Many displaced residents of the beachfront city, the area hit hardest by the wildfire, have complained that firefighters were not able to save their homes, many of which were located in remote hilltops filled with dry brush. Officials have said people who were trapped by the flames, which spread rapidly thanks to excessive winds and low humidity, were prioritized.
“So, to those out there that are yelling at officials and firemen why their houses weren’t saved let’s put things in perspective here,” Grammer wrote. “You are alive. You are safe. Let’s thank the firefighters for saving as many lives during this terrible disaster. We are here to help others and gather to rebuild what has been lost.”
“Here are some pics of what is left of my house and memories from the past,” she wrote. “I will keep these memories and hold them in my heart forever. Thanksgiving dinners, Christmas, Halloween, and charity events I hosted at my house. My family home will remain in my heart as I start to rebuild anew wherever that will be. My heart is with my family and friends. #malibustrong #woolseyfire I [heart emoji] Malibu!! My home always!!”
Earlier this week, Grammer posted on Instagram what appeared to be a screenshot of an aerial video of her home in flames. Many property owners who lost homes in the fire found out by watching TV footage of the burn areas.
“Sadly my house couldn’t be saved,” Grammer wrote at the time. “The courageous firefighters were able to save my cars and personal items recovered from my home. I thanked the fire chief and his team of firemen for all of their hard work. He took the time to explain what happened and I’m grateful for all of their hard work trying to save my home. Sad we lost our home but grateful that my family is safe. Luckily we quickly evacuated our house yesterday after a patrol car drove up the street announcing mandatory evacuations.”
Members of the affected communities have come together in wake of the tragedy.
“I’m grateful for my lovely neighbors and friends who kept me informed and for their help this evening,” Grammer wrote. “Thank you all for caring [purple heart emoji] #woolseyfire #malibu.
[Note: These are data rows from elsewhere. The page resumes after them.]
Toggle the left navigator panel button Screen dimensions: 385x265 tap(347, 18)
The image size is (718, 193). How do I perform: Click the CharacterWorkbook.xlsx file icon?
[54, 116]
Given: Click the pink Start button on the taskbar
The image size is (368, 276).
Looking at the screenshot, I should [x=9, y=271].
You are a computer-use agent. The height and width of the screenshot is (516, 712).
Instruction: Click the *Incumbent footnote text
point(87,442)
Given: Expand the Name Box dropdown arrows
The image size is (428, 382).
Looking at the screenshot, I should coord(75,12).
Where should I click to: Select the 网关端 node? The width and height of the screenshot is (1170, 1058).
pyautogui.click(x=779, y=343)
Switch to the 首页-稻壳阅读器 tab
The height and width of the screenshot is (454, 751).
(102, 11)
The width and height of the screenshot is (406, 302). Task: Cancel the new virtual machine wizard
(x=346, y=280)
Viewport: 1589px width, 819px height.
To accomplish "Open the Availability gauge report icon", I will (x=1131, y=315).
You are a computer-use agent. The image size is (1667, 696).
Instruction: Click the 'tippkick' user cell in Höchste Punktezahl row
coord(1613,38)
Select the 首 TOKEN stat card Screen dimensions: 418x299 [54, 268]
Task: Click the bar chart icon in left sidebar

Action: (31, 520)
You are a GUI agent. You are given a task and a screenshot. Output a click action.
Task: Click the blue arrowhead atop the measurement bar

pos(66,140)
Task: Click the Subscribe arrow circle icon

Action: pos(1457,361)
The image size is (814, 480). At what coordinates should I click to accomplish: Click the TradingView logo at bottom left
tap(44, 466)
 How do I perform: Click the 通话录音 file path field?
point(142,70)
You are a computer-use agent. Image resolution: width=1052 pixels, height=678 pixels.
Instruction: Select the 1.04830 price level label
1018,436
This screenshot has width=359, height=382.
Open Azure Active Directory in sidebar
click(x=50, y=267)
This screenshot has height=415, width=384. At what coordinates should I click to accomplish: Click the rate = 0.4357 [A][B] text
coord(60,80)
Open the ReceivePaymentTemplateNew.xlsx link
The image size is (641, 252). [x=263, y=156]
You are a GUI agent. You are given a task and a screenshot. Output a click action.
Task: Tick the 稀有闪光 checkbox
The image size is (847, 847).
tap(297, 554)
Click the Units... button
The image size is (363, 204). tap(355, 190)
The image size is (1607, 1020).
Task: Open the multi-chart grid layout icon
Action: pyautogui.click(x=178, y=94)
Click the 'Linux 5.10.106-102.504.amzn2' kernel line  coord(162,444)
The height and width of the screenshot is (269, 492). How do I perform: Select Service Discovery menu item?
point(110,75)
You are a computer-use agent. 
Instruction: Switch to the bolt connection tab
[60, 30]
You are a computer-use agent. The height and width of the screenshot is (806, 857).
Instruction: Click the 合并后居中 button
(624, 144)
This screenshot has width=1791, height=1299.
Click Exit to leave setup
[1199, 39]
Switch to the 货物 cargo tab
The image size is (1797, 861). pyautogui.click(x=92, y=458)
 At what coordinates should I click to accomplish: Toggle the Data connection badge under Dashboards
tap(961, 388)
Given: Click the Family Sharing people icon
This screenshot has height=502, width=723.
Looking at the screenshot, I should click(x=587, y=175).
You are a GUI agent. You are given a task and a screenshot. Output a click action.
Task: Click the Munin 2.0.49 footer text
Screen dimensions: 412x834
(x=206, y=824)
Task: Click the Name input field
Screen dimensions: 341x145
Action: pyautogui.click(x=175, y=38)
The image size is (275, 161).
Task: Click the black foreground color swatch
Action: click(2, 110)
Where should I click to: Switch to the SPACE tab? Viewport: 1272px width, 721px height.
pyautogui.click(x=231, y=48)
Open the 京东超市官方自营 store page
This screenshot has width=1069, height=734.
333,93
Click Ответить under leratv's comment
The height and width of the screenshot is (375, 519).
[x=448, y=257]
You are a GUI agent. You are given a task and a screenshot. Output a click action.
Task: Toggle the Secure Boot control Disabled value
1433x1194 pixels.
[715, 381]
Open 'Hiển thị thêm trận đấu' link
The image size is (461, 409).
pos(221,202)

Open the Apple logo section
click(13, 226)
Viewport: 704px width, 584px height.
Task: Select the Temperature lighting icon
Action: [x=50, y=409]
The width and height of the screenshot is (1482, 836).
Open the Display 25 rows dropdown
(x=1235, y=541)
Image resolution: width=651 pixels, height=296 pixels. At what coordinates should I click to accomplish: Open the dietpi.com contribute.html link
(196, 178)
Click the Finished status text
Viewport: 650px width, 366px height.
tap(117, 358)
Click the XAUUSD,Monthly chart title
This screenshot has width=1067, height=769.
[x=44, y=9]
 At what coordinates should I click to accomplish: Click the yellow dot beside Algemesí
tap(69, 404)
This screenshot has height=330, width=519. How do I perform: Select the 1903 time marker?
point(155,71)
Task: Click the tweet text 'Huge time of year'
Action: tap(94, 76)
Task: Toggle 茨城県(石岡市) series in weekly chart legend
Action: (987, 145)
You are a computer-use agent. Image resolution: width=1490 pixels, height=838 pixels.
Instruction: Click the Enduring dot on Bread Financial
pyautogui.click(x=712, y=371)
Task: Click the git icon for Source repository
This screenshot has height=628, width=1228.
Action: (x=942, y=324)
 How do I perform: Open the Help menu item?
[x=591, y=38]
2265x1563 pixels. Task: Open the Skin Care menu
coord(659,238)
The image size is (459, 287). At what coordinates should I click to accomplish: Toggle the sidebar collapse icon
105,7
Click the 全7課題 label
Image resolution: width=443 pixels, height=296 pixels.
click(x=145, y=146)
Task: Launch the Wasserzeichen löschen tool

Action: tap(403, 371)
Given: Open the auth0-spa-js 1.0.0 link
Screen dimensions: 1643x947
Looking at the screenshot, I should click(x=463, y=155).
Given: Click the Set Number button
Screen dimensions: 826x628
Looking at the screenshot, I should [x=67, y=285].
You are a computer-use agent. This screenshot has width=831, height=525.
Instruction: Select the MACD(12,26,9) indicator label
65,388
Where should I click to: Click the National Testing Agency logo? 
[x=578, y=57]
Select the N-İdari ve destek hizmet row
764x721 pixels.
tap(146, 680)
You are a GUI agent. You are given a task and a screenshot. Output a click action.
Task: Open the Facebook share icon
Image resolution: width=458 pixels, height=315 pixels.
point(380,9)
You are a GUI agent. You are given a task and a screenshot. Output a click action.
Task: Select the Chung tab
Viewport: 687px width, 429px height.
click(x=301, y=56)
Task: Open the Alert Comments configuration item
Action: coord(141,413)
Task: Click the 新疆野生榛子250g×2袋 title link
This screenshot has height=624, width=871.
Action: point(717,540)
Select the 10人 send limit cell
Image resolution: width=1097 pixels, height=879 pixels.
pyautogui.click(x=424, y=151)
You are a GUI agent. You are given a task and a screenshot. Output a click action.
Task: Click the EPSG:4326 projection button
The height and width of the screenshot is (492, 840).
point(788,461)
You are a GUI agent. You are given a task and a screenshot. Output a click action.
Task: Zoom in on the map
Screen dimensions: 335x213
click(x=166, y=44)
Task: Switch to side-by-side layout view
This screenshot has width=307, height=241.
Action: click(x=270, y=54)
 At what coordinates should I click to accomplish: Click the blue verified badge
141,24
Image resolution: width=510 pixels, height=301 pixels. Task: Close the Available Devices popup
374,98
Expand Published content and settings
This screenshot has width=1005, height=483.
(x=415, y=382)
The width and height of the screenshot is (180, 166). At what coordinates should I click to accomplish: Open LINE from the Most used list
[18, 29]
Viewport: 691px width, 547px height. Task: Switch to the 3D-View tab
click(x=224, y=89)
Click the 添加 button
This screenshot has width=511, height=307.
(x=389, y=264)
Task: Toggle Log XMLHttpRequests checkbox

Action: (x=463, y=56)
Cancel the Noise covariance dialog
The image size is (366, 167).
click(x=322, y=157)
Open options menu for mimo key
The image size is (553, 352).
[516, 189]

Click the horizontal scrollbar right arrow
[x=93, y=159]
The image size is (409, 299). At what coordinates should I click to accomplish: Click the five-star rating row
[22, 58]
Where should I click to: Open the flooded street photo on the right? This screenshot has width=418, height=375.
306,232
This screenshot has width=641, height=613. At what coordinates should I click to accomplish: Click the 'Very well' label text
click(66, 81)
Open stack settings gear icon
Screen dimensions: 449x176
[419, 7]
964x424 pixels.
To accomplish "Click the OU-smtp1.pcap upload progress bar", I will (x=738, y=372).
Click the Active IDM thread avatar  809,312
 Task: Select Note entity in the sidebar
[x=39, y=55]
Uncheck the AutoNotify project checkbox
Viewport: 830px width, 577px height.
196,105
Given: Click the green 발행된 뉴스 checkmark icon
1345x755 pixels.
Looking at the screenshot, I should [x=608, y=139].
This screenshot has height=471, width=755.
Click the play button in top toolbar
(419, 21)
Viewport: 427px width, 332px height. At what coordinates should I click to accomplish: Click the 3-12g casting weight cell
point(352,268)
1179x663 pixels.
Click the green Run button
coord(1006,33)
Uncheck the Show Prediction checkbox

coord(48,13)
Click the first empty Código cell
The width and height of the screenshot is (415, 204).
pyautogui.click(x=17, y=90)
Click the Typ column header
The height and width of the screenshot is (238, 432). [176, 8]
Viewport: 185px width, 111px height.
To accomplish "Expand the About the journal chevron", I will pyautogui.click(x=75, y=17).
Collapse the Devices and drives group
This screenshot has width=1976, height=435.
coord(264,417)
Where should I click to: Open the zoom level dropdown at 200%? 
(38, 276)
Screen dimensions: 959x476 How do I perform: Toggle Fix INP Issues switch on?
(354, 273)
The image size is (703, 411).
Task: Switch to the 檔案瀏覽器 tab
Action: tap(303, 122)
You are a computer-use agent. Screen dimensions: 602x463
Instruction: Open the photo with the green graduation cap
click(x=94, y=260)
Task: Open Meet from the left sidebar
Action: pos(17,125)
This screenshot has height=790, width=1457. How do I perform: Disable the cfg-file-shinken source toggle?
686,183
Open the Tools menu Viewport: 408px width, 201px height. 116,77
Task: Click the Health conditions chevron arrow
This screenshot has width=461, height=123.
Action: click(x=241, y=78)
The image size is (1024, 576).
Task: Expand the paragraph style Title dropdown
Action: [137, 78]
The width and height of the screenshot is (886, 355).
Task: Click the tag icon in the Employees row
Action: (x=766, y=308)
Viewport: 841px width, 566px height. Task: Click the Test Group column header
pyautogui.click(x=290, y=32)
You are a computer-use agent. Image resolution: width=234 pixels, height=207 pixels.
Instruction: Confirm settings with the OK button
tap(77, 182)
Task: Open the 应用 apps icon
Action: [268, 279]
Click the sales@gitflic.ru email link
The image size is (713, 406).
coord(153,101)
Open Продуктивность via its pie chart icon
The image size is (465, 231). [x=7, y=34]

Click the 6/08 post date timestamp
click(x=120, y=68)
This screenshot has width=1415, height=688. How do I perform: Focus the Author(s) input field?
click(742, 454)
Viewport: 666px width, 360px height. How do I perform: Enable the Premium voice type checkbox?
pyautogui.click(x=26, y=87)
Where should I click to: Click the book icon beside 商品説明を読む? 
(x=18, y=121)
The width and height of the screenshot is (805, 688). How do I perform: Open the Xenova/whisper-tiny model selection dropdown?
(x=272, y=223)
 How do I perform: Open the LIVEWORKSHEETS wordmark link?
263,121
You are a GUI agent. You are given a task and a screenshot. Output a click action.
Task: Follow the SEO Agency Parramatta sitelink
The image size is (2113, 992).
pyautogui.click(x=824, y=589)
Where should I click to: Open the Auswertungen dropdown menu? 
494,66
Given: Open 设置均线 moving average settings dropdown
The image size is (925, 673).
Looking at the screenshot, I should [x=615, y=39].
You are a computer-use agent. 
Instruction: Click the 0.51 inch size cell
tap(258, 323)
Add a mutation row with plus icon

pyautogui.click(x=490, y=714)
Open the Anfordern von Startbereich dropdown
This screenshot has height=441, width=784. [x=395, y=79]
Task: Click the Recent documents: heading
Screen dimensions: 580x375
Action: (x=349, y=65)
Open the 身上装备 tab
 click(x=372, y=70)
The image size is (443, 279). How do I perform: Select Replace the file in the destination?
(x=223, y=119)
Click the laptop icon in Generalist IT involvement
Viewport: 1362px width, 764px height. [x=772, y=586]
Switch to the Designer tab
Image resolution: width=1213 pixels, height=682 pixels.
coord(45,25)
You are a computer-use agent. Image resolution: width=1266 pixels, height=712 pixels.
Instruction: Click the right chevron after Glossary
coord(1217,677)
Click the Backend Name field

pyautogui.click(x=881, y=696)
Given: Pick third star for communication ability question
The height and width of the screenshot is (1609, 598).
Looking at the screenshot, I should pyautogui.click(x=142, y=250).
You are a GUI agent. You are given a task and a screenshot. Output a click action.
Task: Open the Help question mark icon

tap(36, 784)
Special thanks to Fire Chief Rash and his brave team of firefighters.”
The fire erupted almost a month after Grammer married David C. Meyer in Hawaii in front of family and friends, including several Real Housewives of Beverly Hills co-stars.
The hundreds of people who lost their homes to the Woolsey Fire also include Miley Cyrus and Liam Hemsworth, Robin Thicke and girlfriend April Love Geary, Gerard Butler and Neil Young.
In addition to the Woolsey Fire, believed to be one of Los Angeles County’s worst, firefighting units from all over the state and even those from out of state have this week been battling the nearby Hill Fire and the northern Camp Fire—California’s deadliest wildfire in history, which has killed 56 people and destroyed more than 10,000 structures.